Selected extract:
[raycluster, k8s] How to interact with ray cluster from inside a k8s pod

Hi, Ray team. Have a question.

We are doing a hyperparameter tuning job per ray cluster in k8s. Currently, we want to launch a raycluster in k8s and then launch a k8s job to submit job to the raycluster and then uninstall the raycluster in k8s cluster after ray.tune.run() is done.

Regarding how to interact with raycluster from inside a k8s job, I found out that there are two ways:

  1. In the code, use ray.init(address=head-node-ip:10001). Then do python my_ray_tune_script.py in the pod. Then it will do the ray.tune.run() in the remote raycluster.

    • However, I noticed that only the ray.tune.run() part is on raycluster, other parts of the code are still run inside the k8s job pod. (e.g. If I saved a file, it will be saved in the pod which I run python xxxx.py). Is it possible to have everything running inside the remote raycluster?
  2. Use the ray job submit from inside a k8s job.
    Based on Deploying on Kubernetes — Ray 1.13.0, it is only recommended to be used from a local machine? Is my understanding correct?

Which way do you recommend? Or if there is a better way?

I’d recommend using ray job submit from inside the k8s job, which is your 2nd option. The docs you link to show how to run it from your local machine for development, but it is perfectly fine to run it from inside the k8s job.

Otherwise (with option 1), you need to carefully craft your code so that everything runs on the Ray cluster by putting it into tasks. It’s simpler to run the script on the head node via ray job submit.

1 Like

Ray Job submission from a K8s job, followed by cluster teardown is a perfectly natural pattern.

Speaking of KubeRay, we’re working on supporting exactly this pattern with a “K8s-native” (declarative, custom-resource-based) interface.
The draft PR is here!

1 Like

Thanks. Do you know when this rayJob helm chart will be available for users to try out?

I’m not sure. @harryge00 @simon-mo might have a better sense of the timeline :slight_smile:

Data section:

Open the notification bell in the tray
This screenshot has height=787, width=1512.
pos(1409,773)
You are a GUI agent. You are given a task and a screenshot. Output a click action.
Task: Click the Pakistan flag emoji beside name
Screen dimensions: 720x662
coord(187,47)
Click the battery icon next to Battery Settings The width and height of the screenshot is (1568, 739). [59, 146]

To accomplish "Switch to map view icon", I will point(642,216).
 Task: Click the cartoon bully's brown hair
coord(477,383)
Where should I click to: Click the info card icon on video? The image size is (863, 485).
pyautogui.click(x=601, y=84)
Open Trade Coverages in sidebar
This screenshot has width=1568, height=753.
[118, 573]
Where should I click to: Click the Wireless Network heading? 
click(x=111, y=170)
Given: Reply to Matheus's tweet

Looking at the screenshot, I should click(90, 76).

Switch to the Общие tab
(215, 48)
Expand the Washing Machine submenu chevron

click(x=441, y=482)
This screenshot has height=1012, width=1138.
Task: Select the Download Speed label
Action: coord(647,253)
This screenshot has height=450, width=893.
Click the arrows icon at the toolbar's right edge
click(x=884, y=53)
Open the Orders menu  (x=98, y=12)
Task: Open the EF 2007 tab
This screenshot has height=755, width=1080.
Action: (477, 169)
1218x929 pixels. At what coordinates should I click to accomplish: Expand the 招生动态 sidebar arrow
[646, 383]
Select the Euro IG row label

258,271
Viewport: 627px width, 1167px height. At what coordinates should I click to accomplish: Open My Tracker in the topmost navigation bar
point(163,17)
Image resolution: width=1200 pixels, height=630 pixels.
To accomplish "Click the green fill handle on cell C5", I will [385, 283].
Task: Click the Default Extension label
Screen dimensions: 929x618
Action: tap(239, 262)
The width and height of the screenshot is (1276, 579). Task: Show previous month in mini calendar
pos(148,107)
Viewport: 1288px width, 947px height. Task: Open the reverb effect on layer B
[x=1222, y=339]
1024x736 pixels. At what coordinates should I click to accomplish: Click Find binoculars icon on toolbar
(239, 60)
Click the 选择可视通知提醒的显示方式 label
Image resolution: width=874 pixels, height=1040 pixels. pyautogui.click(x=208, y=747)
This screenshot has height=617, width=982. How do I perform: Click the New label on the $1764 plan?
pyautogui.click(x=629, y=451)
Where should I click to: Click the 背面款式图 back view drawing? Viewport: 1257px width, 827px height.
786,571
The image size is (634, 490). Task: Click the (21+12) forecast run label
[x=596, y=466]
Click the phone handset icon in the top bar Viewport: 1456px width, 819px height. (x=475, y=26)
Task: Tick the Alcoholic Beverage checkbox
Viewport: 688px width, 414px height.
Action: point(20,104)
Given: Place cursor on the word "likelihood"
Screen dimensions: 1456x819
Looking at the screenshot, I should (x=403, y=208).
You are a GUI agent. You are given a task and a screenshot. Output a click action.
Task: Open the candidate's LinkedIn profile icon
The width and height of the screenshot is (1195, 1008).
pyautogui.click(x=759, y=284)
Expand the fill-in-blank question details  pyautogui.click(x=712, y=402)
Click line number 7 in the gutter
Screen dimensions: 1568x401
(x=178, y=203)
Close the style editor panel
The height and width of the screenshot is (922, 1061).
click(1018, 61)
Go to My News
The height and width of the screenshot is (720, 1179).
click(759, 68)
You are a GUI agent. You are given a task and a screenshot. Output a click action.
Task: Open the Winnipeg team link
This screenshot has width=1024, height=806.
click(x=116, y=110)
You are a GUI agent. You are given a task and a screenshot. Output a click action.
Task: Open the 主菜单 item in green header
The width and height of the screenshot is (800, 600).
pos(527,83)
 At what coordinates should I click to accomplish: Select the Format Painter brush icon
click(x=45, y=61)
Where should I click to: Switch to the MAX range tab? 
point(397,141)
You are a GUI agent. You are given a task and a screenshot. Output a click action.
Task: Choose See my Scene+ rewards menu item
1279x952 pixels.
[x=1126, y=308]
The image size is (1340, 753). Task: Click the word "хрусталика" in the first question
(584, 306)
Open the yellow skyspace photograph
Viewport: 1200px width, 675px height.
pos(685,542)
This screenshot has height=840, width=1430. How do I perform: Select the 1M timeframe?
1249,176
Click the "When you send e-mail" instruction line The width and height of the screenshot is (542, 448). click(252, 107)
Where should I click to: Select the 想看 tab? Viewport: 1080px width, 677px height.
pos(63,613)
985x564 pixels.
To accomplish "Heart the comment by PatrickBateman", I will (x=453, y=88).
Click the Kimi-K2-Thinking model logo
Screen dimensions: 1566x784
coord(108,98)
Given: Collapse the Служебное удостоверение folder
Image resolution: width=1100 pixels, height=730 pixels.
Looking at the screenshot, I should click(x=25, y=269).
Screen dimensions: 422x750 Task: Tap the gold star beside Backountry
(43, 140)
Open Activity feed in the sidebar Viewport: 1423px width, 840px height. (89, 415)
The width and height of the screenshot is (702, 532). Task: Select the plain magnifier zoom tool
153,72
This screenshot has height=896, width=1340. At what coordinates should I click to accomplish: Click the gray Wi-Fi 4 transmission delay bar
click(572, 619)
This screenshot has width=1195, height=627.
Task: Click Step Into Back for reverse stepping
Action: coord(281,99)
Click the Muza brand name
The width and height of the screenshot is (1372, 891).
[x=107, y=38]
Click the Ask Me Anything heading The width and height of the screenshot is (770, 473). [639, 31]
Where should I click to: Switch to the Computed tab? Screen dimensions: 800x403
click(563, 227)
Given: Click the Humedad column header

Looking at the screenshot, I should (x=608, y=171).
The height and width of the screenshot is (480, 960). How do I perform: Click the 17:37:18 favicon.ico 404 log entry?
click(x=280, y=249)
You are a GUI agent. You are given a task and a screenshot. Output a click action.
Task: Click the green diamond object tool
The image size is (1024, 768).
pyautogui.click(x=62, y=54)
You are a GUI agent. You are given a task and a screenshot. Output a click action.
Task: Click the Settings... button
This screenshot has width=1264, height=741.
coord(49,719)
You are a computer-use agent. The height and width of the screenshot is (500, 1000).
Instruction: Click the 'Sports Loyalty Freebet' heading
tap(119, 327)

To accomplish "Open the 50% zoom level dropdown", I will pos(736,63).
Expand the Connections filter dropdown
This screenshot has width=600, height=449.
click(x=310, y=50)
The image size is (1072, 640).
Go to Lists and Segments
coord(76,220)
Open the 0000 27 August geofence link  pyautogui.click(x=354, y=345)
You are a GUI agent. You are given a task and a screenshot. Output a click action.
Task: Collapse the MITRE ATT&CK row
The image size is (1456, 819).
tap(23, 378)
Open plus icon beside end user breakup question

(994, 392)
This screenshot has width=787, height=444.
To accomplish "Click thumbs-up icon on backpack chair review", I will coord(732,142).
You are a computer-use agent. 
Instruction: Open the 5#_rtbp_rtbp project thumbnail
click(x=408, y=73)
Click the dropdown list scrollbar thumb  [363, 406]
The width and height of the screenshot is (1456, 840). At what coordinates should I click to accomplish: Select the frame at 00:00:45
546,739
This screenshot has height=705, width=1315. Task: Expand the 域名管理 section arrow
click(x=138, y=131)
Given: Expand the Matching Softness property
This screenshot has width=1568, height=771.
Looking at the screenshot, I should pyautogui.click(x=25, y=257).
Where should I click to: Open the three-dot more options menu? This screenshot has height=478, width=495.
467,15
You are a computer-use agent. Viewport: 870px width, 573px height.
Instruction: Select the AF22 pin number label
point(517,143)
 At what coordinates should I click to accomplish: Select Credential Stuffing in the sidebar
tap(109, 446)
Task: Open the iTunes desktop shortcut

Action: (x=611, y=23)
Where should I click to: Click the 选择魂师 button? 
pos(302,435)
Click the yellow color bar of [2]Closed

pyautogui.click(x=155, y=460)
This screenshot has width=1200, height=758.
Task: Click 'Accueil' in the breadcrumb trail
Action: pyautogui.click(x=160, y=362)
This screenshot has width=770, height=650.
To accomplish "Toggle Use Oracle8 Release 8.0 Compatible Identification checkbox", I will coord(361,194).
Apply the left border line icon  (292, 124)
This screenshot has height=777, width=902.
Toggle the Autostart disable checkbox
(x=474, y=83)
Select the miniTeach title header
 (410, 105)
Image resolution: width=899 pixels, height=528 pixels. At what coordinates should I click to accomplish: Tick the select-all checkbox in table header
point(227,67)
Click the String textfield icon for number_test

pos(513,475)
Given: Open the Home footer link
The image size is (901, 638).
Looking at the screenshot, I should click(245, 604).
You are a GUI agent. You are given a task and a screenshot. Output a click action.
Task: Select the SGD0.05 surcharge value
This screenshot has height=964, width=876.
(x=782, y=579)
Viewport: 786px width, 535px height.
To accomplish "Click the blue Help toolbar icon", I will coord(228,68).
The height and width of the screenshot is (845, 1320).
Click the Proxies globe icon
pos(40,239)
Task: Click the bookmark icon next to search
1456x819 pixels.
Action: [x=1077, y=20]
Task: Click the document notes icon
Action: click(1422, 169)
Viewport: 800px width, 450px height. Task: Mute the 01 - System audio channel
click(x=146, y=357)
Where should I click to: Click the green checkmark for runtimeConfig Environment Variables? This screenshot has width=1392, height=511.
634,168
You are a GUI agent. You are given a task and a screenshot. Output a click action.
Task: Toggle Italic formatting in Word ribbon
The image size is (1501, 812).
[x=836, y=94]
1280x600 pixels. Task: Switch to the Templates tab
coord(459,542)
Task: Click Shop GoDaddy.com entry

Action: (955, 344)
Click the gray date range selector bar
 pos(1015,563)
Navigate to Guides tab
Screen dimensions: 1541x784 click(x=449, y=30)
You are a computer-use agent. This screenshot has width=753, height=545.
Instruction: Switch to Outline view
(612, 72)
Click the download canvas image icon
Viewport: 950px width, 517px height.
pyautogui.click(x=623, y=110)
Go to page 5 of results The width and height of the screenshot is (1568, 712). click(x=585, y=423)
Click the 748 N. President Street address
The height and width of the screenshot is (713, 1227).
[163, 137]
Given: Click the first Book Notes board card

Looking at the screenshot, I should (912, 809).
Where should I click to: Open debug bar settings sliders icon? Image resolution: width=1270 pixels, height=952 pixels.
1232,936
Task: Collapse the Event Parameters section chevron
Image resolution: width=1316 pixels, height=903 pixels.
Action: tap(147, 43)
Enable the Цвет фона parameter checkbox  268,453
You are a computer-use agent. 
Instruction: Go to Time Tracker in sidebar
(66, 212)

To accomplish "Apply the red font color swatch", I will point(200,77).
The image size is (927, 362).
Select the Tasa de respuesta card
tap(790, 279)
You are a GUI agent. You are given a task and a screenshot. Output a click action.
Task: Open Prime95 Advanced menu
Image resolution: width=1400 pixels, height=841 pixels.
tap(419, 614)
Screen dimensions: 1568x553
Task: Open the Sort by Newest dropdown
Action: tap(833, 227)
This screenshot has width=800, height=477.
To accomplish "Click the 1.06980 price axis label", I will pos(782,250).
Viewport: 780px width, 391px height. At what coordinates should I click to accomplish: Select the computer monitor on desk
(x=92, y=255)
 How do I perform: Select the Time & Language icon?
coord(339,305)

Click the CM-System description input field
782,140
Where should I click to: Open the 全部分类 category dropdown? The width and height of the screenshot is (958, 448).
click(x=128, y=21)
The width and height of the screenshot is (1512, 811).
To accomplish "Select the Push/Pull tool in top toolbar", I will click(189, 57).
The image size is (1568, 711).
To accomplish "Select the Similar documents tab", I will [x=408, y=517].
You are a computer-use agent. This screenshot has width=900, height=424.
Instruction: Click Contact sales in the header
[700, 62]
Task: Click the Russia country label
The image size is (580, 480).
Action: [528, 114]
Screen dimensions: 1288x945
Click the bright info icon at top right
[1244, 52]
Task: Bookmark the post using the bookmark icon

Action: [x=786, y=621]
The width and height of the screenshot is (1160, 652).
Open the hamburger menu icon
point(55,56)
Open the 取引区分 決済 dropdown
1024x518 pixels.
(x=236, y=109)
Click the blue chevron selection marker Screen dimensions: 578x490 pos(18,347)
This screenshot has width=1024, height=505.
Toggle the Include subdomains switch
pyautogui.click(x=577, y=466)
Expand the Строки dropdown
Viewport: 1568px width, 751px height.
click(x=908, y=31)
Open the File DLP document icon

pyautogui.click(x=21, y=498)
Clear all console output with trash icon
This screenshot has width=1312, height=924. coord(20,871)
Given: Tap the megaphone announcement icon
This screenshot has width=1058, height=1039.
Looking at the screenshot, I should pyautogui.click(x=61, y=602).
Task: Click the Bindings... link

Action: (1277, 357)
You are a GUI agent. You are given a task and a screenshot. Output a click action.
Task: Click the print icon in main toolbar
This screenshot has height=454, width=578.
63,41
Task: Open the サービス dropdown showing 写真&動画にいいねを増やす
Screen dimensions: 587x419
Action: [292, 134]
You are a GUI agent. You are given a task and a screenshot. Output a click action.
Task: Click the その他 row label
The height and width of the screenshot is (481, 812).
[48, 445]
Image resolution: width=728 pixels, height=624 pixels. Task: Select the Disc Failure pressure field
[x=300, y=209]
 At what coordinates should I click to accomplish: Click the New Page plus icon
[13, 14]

Written tasks:
#1 Put this sentence from the Ray cluster thread into Spanish: "Ray Job submission from a K8s job, followed by cluster teardown is a perfectly natural pattern."
#2 Repeat the part of the Ray cluster thread starting with "Ray Job submission" and going on through "to try out?".
#3 Answer these questions from the Ray cluster thread:
(a) Which Ray version appears in the title of the Kubernetes deployment docs?
(b) Which of the two ways does the first reply recommend?
(c) What kind of interface is KubeRay working on to support this pattern?

Results for the exercise:
#1 El envío de trabajos de Ray desde un trabajo de K8s, seguido del desmontaje del clúster, es un patrón perfectamente natural.

#2
Ray Job submission from a K8s job, followed by cluster teardown is a perfectly natural pattern.

Speaking of KubeRay, we’re working on supporting exactly this pattern with a “K8s-native” (declarative, custom-resource-based) interface.
The draft PR is here!

1 Like

Thanks. Do you know when this rayJob helm chart will be available for users to try out?

#3
(a) Ray 1.13.0
(b) Using ray job submit from inside the k8s job, the second option.
(c) A "K8s-native" (declarative, custom-resource-based) interface.